They cram 10 minutes of information down into only 2.5+ hours.

It is the same with any reality show also. There is a few minutes of show within one or 2 hours of nonsense (besides the idiotic premises of reality shows).

By NewEnglandBob (not verified) on 08 Mar 2010 #permalink

My reaction to the Cove flap is nuanced - I am from rural Alaska and some of my friends had actually been part of whaling - it's explicitly tribal, basically just a couple Inuit villages - and only when the State of Alaska says they can, because there are enough that year.

Nowadays, Alaska is not the place it was when I was born there, and there are an infinity of things I'd rather villagers did to preserve their way of life, culture, etc. which they definitely do not do.

Anyway, I moved to Japan for a couple of years and change, and I had to tell them (although Japan is surprisingly rural, because most people live in the enormous Sprawl in the south part) that I thought their BS about whaling and dolphins was pretty intolerable. I've said the same to Norwegians.

It's not the displaced aborigines in Japan, who would be, at least in some parts, the Ainu, doing the hunting for one thing.

I was a vegetarian from my teens in Alaska, which meant my diet was 99% dependent on shipped-in food (instead of 90% for the hunters, fishermen, etc.).

The real issue is that nature has no legal standing. On what basis do you tell people not to hunt xxx when your society (and the so-called skeptical portion of N. American society is probably worse in this regard than the average) is dedicated to a market fundamentalism that is scouring the planet of life and poisoning the husk?

By Marion Delgado (not verified) on 08 Mar 2010 #permalink

Farrah Fawcett was a TV and stage star, not a movie star. The only movie I remember her in was "Cannon Ball Run".

And the most famous of those were:
Myra Breckenridge (1970)
Logan's Run (1976)

Agg! Hit post to soon.

Anyway, a dozen movies in a 30+ year career is not a whole lot of movies.
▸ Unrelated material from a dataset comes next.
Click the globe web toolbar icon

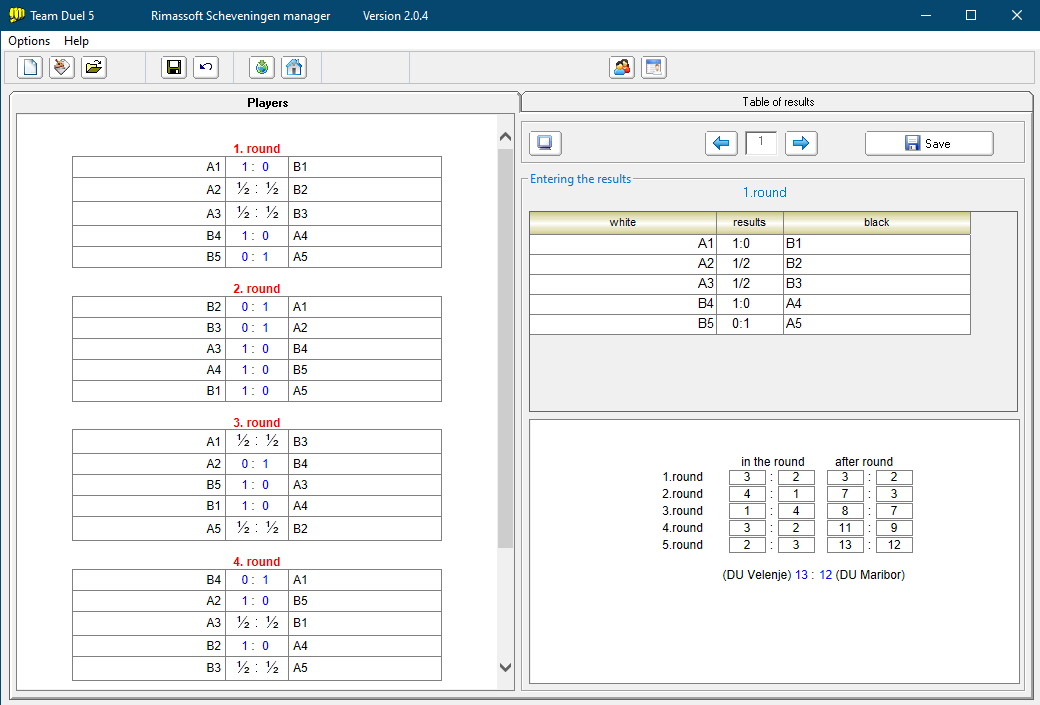pos(262,68)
They also left off Bea Arthur. I think the film industry is turning its back on the little screen just as big screens are shrinking, small screens are growing, and all the lines are being blurred or redrawn.

I imagine the producers sit down with a list of *only* the theatrical movies the dead were involved in and ask themselves, "Did this person make a difference to movies on the silver screen?"

Probably all about branding.

For example, while Tom Hanks got his start on TV, he is mainly known now for his movie work, and it would be a no brainer to include him in such a tribute.

Most of Farrah's movies are better known to B-Movie afficianados, i.e., "Saturn 3", "Sunburn"...

I figured Best Picture had to be announced quickly so none of the awards would be announced after 12am EST (it was 11:55 or so on the east coast). I presumed there are some local affiliates that would switch to infomercials promptly at 12am regardless of what the network is doing.

She was in The Apostle, which people made a big deal about at the time. She received an Independent Spirit best actress nomination for it. Considering some of the marginal movie stars that have gotten nods before and the fact that it only takes a second, I'd consider it a slight.

Potenta:
Because it relied on "oooh would you look at that" CGI effects rather than an original storyline, good script and decent acting. If you ignored the CGI (which descended far too often into the "uncanny valley"), "Avatar" was just another B-SF movie.

Hope that helps.

PS Box office success does not mean it's Oscar material.

I am a little surprised that Avatar did not win, but pleasantly so.

Iâm pretty sure they ran out of time at the end so the network was rushing them through it. They definitely did leave out a lot of stars in the remembrance segment which was disappointing. It was definitely an unusual show this year. Hereâs an interesting question; If there was a category for best Scientific Journal at the Oscars who would win? You can answer on our blog post. http://cbt20.wordpress.com/2010/03/07/an-oscar-cagegory-for-the-best-pr…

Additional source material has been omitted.